Encryption-breaking, password-leaking bug in many AMD CPUs could take months to fix

pe1uca@lemmy.pe1uca.dev · 1 year ago

Encryption-breaking, password-leaking bug in many AMD CPUs could take months to fix

SatanicNotMessianic · 1 year ago

For some floating-point heavy code, it could potentially be major, but not disastrous.

That’s a really interesting point (no pun intended)

I had run into a few situations where a particular computer architecture (eg, the Pentiums for a time) had issues with floating point errors and I remember thinking about them largely the same way. It wasn’t until later that I started working in complexity theory, by which time I completely forgot about those issues.

a one of the earliest discoveries in what would eventually become chaos and complexity theory was the butterfly effect. Edward Lorenz was doing weather modeling back in the 60s. The calculations were complex enough that the model could have to be run over several sessions, starting and stopping with partial results at each stage. Internally, the computer model used six significant figures for floating point data. When Lorenz entered the parameters to continue his runs, he used three sig figs. He found that the trivial difference in sig digs actually led to wildly different results. This is due to the nature of systems that use present states to determine next states and which also have feedback loops and nonlinearities. Like most complexity folks, I learned and told the story many times over the years.

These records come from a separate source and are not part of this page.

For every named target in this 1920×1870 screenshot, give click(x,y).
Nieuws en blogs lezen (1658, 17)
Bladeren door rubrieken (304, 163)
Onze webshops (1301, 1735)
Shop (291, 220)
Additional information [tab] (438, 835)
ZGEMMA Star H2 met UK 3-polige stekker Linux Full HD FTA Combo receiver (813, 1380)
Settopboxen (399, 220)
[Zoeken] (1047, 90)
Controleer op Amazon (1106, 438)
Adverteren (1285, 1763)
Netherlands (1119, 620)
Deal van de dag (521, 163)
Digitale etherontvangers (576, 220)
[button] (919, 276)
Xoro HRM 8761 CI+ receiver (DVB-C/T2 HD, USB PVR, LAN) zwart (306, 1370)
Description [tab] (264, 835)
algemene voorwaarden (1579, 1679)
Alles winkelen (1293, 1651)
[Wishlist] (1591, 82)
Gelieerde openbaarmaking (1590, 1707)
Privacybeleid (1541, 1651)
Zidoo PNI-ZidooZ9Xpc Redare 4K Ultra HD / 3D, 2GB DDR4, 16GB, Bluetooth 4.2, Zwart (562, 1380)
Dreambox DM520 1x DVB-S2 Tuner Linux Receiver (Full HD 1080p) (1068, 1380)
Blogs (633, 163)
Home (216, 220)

I’ve never wondered until just now whether anyone working on those kinds of models ran into problems with floating point bugs. I can imagine problematic scenarios, but I don’t know if it ever actually happened or if it would have been detected. That would make for an interesting study.

AbelianGrape@beehaw.org · edit-2 1 year ago

These would be performance regressions, not correctness errors. Specifically, some false dependencies between instructions. The result of that is that some instructions which could be executed immediately may instead have to wait for a previous instruction to finish, even though they don’t actually need its result. In the worst case, this can be really bad for performance, but it doesn’t look like the affected instructions are too likely to be bottlenecks. I could definitely be wrong though; I’d want to see some actual data.

The pentium fdiv bug, on the other hand, was a correctness bug and was a catastrophic problem for some workloads. It was absolutely detected - it was found outside of Intel!

SatanicNotMessianic · 1 year ago

Thanks for the clarification!

I remember having to learn about fp representations in a numerical analysis class and some of the things you had to worry about back then, but by the time I ended up doing work where I’d actually have to worry about it, most of the gotchas had been taken care of so I largely stopped paying attention to the topic.